*Stated task*: Extract every one of the entries below, reproducing each line without any change.

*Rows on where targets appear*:
** begin **

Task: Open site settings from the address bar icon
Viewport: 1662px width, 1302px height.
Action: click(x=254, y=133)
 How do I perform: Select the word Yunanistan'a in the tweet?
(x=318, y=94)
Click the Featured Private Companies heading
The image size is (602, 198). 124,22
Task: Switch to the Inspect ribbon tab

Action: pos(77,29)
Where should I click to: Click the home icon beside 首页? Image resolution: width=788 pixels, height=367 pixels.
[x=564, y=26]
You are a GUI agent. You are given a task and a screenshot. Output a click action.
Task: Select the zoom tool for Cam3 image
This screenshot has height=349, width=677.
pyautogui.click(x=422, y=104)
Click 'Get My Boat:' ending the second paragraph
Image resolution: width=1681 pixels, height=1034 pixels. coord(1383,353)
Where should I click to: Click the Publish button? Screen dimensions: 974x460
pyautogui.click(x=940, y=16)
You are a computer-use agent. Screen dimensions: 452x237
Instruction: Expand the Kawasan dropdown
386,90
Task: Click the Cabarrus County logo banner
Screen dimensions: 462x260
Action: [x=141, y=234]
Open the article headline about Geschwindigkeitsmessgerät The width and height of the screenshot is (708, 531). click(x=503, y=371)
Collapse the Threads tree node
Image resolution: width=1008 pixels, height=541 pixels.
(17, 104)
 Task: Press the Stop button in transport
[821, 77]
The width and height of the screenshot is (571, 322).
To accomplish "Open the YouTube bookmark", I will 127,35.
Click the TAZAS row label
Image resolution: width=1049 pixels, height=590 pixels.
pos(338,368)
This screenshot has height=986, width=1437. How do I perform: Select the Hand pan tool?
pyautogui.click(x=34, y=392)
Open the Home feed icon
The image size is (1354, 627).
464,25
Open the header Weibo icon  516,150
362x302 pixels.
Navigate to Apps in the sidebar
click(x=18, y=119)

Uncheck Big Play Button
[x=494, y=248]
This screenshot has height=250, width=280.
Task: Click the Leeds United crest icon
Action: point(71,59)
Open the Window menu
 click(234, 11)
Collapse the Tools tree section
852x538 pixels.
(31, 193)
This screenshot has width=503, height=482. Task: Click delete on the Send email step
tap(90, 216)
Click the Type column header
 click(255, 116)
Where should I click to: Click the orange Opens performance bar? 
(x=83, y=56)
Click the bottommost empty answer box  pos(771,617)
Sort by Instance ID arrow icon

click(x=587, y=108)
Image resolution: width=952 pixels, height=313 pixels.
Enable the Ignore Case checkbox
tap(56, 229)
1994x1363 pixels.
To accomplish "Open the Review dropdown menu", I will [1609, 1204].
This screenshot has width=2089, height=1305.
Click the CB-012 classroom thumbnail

** end **

*Result of the exercise*:
Task: Open site settings from the address bar icon
Viewport: 1662px width, 1302px height.
Action: click(x=254, y=133)
 How do I perform: Select the word Yunanistan'a in the tweet?
(x=318, y=94)
Click the Featured Private Companies heading
The image size is (602, 198). 124,22
Task: Switch to the Inspect ribbon tab

Action: pos(77,29)
Where should I click to: Click the home icon beside 首页? Image resolution: width=788 pixels, height=367 pixels.
[x=564, y=26]
You are a GUI agent. You are given a task and a screenshot. Output a click action.
Task: Select the zoom tool for Cam3 image
This screenshot has height=349, width=677.
pyautogui.click(x=422, y=104)
Click 'Get My Boat:' ending the second paragraph
Image resolution: width=1681 pixels, height=1034 pixels. coord(1383,353)
Where should I click to: Click the Publish button? Screen dimensions: 974x460
pyautogui.click(x=940, y=16)
You are a computer-use agent. Screen dimensions: 452x237
Instruction: Expand the Kawasan dropdown
386,90
Task: Click the Cabarrus County logo banner
Screen dimensions: 462x260
Action: [x=141, y=234]
Open the article headline about Geschwindigkeitsmessgerät The width and height of the screenshot is (708, 531). click(x=503, y=371)
Collapse the Threads tree node
Image resolution: width=1008 pixels, height=541 pixels.
(17, 104)
 Task: Press the Stop button in transport
[821, 77]
The width and height of the screenshot is (571, 322).
To accomplish "Open the YouTube bookmark", I will 127,35.
Click the TAZAS row label
Image resolution: width=1049 pixels, height=590 pixels.
pos(338,368)
This screenshot has height=986, width=1437. How do I perform: Select the Hand pan tool?
pyautogui.click(x=34, y=392)
Open the Home feed icon
The image size is (1354, 627).
464,25
Open the header Weibo icon  516,150
362x302 pixels.
Navigate to Apps in the sidebar
click(x=18, y=119)

Uncheck Big Play Button
[x=494, y=248]
This screenshot has height=250, width=280.
Task: Click the Leeds United crest icon
Action: point(71,59)
Open the Window menu
 click(234, 11)
Collapse the Tools tree section
852x538 pixels.
(31, 193)
This screenshot has width=503, height=482. Task: Click delete on the Send email step
tap(90, 216)
Click the Type column header
 click(255, 116)
Where should I click to: Click the orange Opens performance bar? 
(x=83, y=56)
Click the bottommost empty answer box  pos(771,617)
Sort by Instance ID arrow icon

click(x=587, y=108)
Image resolution: width=952 pixels, height=313 pixels.
Enable the Ignore Case checkbox
tap(56, 229)
1994x1363 pixels.
To accomplish "Open the Review dropdown menu", I will [1609, 1204].
This screenshot has width=2089, height=1305.
Click the CB-012 classroom thumbnail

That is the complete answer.